■ **Что нужно сделать**: Напечатайте без изменений отрывок из текста об американском театре и Чехове: от слов «Элмер Райс прекрасно» до слов «американского национального героя.» включительно.

■ **Цитируемый текст**:
Театральная гильдия и ряд других организаций отвергли пьесу как лишенную драматизма и бессодержательную. В конце концов самому Райсу удалось поставить ее в театре «Плейхаус» с помощью художника Джо Милзинера7. В конце концов она выдержала 601 представление только в Нью-Йорке и 6 месяцев шла в Лондоне, после чего на ее основе были созданы фильм и мюзикл; несомненно, пьеса задела публику за живое. Газета «Нью-Йорк таймс» от 11 января 1929 г. находила ее сюжет поверхностным, но постановку в целом «необычайно правдивой», в частности, отмечалась точность в воссоздании жизни «обычной улицы», с ее обитателями, свешивающимися из окон в душную ночь, с ее полицейскими, почтальонами, детьми и прогуливающимися собаками, с «вывешенными простынями, освещенными неясным светом анемичного городского утра». Очень точно был передан дух повседневной жизни: «процесс родов в третьей новелле, поиски курицы для супа, любовные ласки с наступлением темноты, всеобщая ненависть к еврею-интеллигенту, расовые предрассудки, классовая мораль, живой, грубый юмор, склонности и антипатии».
Элмер Райс прекрасно знал Чехова и полагал, что он изображает не реальность, но «иллюзию реальности», в которой «несколько вдохновенных строк оказываются более значительными, чем целые кипы стенографических заметок», и что «кажущаяся случайность и бессвязность» диалогов чеховских персонажей в целом производят необходимый эффект и заставляют нас понимать их «мысли, сердца и души»8. Райс посетил Советский Союз в 1932 и 1936 годах — в то время, когда Чехов больше ставился в Нью-Йорке, чем в Москве, — и передал суждение одного своего русского знакомого, заметившего, что Чехов превратился в американского национального героя.
Американская драма социального протеста, даже пропаганды, связанная с кризисными тридцатыми, кажется бесконечно далекой от чеховской сдержанности и ненавязчивости, однако она лежит в русле реалистической традиции, и в свои лучшие моменты становится чеховской. В 1934 г. левый Театральный союз поставил пьесу Джорджа Склара и Пола Питерса «Портовый грузчик», изображающую столкновение черных рабочих с вооруженными хозяйскими громилами; по ходу пьесы черных рабочих начинают поддерживать и белые. Пьеса была поставлена живо, без претензии на назидательность, а некоторые сцены, как, например, та, где черные докеры хохочут и ругаются, нежась под полуденным солнцем среди тюков с хлопком, воспринимались как нечто подлинное. Художники, работавшие над постановками пьес социального реализма, такие, как Мордекай Горелик, тщательно изучали натуру, на фоне которой происходило действие, будь то ферма или литейный завод, и лишь затем пытались воссоздать в декорациях как основную идею, так и атмосферу пьесы. Горелику был чужд абстрактный символизм, он говорил о создании «поля битвы» той реальности, которую он искал, которая стала бы «драматической метафорой пьесы». Такое направление в американском театре, по замечанию Джона Гасснера, было основано на реализме, однако, тем не менее, вскоре выводило зрителей за его пределы.

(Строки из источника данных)
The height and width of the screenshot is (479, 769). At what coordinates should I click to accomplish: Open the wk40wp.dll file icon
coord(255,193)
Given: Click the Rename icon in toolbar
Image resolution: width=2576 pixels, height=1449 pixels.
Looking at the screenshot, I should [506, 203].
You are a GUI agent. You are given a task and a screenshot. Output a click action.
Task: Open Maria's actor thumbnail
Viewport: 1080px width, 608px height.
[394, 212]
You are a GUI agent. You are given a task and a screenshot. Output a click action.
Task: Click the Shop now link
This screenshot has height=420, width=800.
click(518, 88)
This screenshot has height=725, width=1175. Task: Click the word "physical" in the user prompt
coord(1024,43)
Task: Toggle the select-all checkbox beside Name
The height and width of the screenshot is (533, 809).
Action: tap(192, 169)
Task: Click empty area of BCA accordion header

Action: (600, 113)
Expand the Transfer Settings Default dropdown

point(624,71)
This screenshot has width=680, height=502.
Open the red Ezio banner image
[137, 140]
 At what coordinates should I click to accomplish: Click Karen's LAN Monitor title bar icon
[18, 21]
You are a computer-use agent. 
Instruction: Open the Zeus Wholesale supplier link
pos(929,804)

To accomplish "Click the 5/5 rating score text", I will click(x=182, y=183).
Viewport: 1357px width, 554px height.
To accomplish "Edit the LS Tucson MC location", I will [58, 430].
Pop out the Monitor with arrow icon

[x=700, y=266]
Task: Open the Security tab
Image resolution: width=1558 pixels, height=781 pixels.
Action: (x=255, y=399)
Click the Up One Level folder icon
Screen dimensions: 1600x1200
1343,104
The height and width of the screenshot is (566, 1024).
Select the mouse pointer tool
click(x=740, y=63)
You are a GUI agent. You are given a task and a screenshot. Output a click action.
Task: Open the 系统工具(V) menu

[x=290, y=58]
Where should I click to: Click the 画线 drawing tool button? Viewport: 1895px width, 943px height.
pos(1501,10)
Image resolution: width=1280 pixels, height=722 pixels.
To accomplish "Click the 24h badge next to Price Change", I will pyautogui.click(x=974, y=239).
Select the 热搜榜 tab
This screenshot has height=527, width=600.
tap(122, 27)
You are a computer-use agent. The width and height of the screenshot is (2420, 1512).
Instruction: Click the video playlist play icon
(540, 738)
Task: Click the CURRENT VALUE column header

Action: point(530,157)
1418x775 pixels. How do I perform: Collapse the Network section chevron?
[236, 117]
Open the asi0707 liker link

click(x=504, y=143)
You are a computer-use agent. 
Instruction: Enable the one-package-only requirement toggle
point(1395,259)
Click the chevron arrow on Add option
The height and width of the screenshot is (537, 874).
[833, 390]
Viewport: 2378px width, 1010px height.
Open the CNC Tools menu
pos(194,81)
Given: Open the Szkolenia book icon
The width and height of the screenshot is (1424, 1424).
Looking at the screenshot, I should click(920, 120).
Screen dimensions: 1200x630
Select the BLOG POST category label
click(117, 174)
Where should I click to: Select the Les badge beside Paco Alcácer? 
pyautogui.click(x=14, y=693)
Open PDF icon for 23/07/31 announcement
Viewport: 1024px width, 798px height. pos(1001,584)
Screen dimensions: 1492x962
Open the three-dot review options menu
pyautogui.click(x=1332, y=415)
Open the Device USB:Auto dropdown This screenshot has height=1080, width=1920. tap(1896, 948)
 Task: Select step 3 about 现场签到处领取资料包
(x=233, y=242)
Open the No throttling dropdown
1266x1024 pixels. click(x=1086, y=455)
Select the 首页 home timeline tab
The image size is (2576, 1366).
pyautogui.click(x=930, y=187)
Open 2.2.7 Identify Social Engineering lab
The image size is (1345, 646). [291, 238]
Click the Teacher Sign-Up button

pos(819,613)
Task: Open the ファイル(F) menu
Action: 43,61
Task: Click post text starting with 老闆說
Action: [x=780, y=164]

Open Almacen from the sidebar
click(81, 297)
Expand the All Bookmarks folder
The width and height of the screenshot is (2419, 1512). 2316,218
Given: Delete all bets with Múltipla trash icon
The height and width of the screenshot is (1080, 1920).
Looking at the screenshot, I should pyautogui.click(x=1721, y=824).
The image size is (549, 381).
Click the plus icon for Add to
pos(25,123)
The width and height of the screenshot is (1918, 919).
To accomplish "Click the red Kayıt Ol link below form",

■ **Правильный ответ**:
Элмер Райс прекрасно знал Чехова и полагал, что он изображает не реальность, но «иллюзию реальности», в которой «несколько вдохновенных строк оказываются более значительными, чем целые кипы стенографических заметок», и что «кажущаяся случайность и бессвязность» диалогов чеховских персонажей в целом производят необходимый эффект и заставляют нас понимать их «мысли, сердца и души»8. Райс посетил Советский Союз в 1932 и 1936 годах — в то время, когда Чехов больше ставился в Нью-Йорке, чем в Москве, — и передал суждение одного своего русского знакомого, заметившего, что Чехов превратился в американского национального героя.